During the first three years, following graduation, he served his Alma Mater as Agricultural Engineer and Project Manager with the North Dakota Rural Rehabilitation Corporation, Bismarck.
In 1936 he joined the U.S. Department of Agriculture (USDA) to work on grain conditioning and storage problems in Washington, D.C. This work was transferred to Iowa State College, Ames, in 1941. The results of this investigation received international recognition. The work was suspended, however, for the duration of World War II, when Kelly served the U.S. Navy in antisubmarine warfare. Following the war he returned to Ames to continue the studies on grain conditioning.

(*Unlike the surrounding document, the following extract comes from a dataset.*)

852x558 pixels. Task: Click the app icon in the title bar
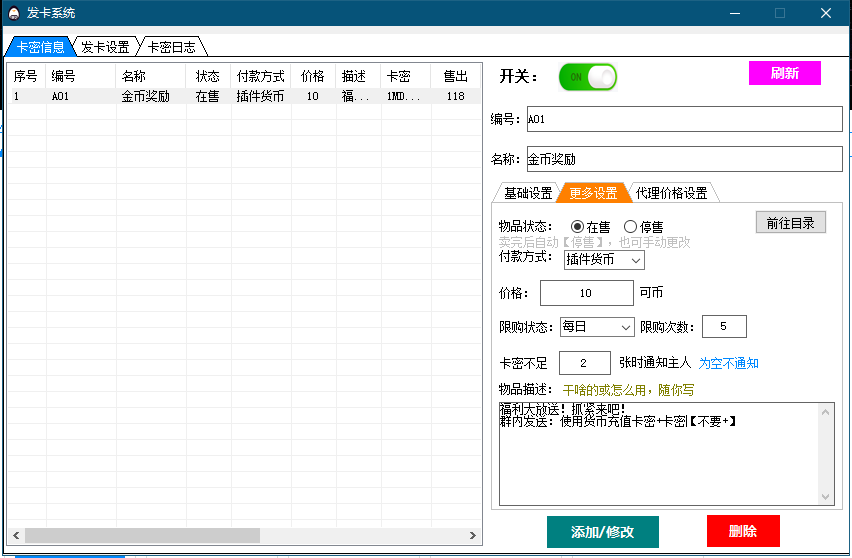click(x=13, y=13)
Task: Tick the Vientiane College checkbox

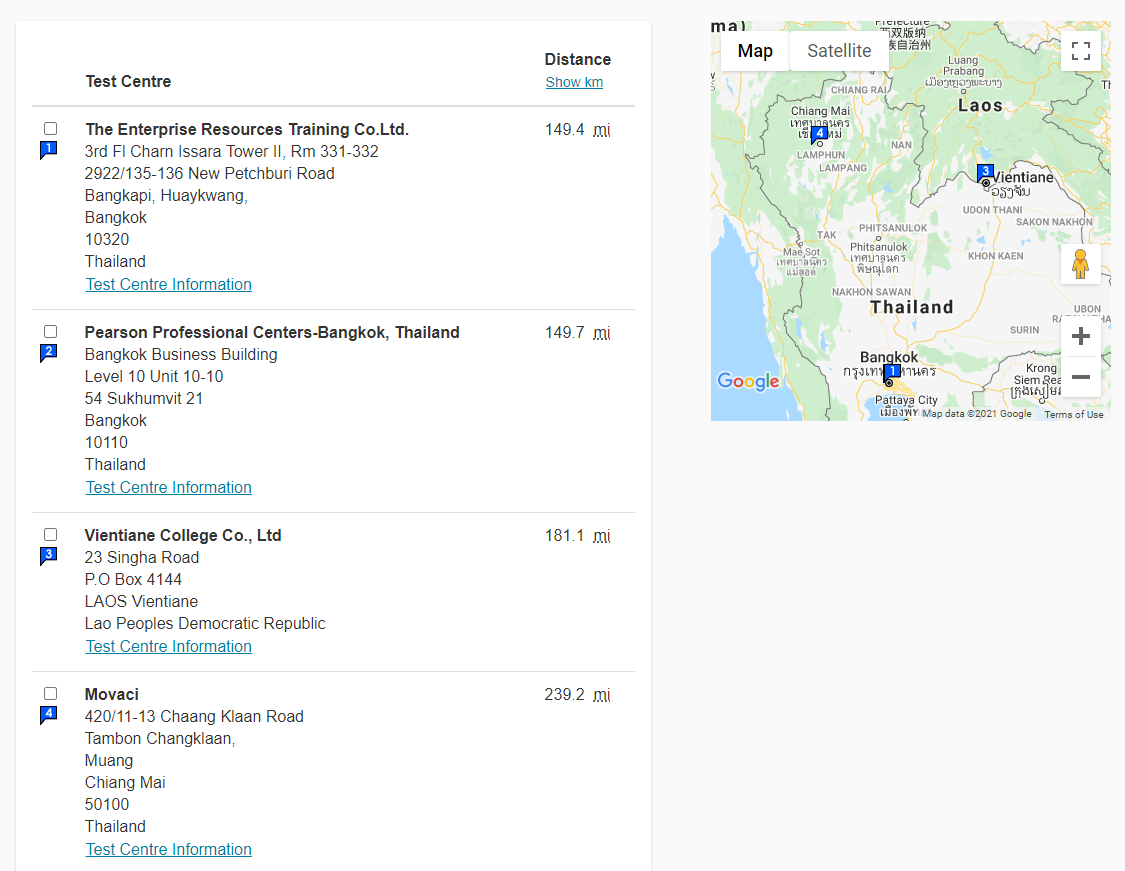Action: coord(51,535)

A major change in his career occurred in 1946, when the USDA transferred him to the Davis campus of the University of California. His new responsibility was to initiate research, in cooperation with the Animal Science Department, on the effects of environment on the production of swine and beef cattle. He soon demonstrated the ability of working harmoniously with scientists in other disciplines.
Dr. Kelly and animal scientist Herbert Heitman, working on a study of swine conducted in the psychrometric chambers at Davis, obtained basic data on the metabolism of animals held under controlled environmental conditions. Differences of 300 percent were shown in food consumption for swine of the same weight, with temperature changes of only 30 percent (70°F versus 100°F). These results were crucial to the development of swine housing environment throughout the United States.
A field laboratory for studying the effect of heat stress on beef cattle was established at the Imperial Valley Experiment Station, where summer temperatures often reach 110°F to 120°F. Animal scientist Nicholas Ittner and USDA Agriculture Engineer T. E. Bond cooperated in these studies. Through modification of the environment in the feeding yards, they were able to show gains in weight exceeding two-and-one-half pounds per day (comparable with gains obtained in the Corn Belt). As a result, thousands of cattle are now fed under controlled environmental conditions in hot regions.
During the late 1950's, Dr. Kelly cooperated with Dr. Milton Smith of the Animal Physiology Department in the study of the behavior of chickens held in an environment where accelerating forces exceeded one G. This work was supported by grants from the Office of Naval Research, the National Aeronautics and Space Administration, and the National Science Foundation. Kelly designed and supervised the construction of huge centrifuges in which the chickens were studied. This study covered several generations of chickens. Whereas there were no final results, there were physiological changes in the birds. For example, a sixfold resistance to chronic acceleration (one- to three-G range) was obtained by several generation selections.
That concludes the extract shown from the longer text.